Dream ride to space, crashes

November 1, 2014 1:43 PM | Skymet Weather Team

Virgin Galactic’ prototype commercial spaceship SpaceShipTwo, designed to provide a suborbital thrill ride into space before returning to Earth as a glider, crashed on Friday during a test flight over the Mojave Desert, California.

The loss of SpaceShipTwo comes on the heels of the explosion late Tuesday of an unmanned commercial resupply rocket seconds after launch at NASA's facility on the Eastern Shore of Virginia.

The successive crashes come as a setback to private commercial space flight operators in USA that imagined successful transportation of suborbital flights –either manned or unmanned.

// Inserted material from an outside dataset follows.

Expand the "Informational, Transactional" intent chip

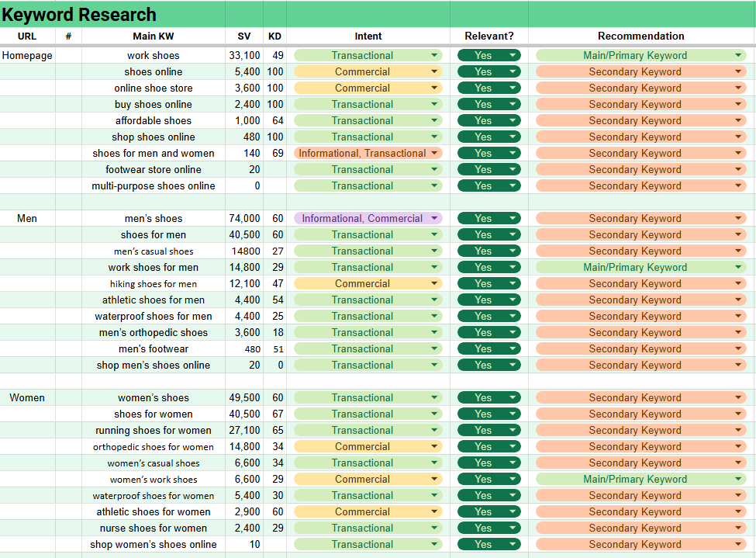point(435,153)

For instance, Virgin Galactic had been hoping to be the pioneer of space tourism – selling customers tickets at $250,000 each to ride more than 60 miles above the Earth’s surface. The company has taken deposits of up to $250,000 each from more than 700 people to reserve seats on the first space tourism flights.

Technical glitches like these once again raise the question of safety of people traveling in these flights and future of commercial space flights.

The crash comes 10 years after SpaceShipOne reached a crucial milestone, becoming the first privately built vehicle to fly to the edge of space two times in two weeks. SpaceShipOne, became the first private spacecraft to reach space in 2004.
Richard Branson founded Virgin Galactic with the goal of making it the world’s first space tourism company. He is the founder of Virgin Group, which has hundreds of companies, including Virgin Atlantic and Virgin America airlines.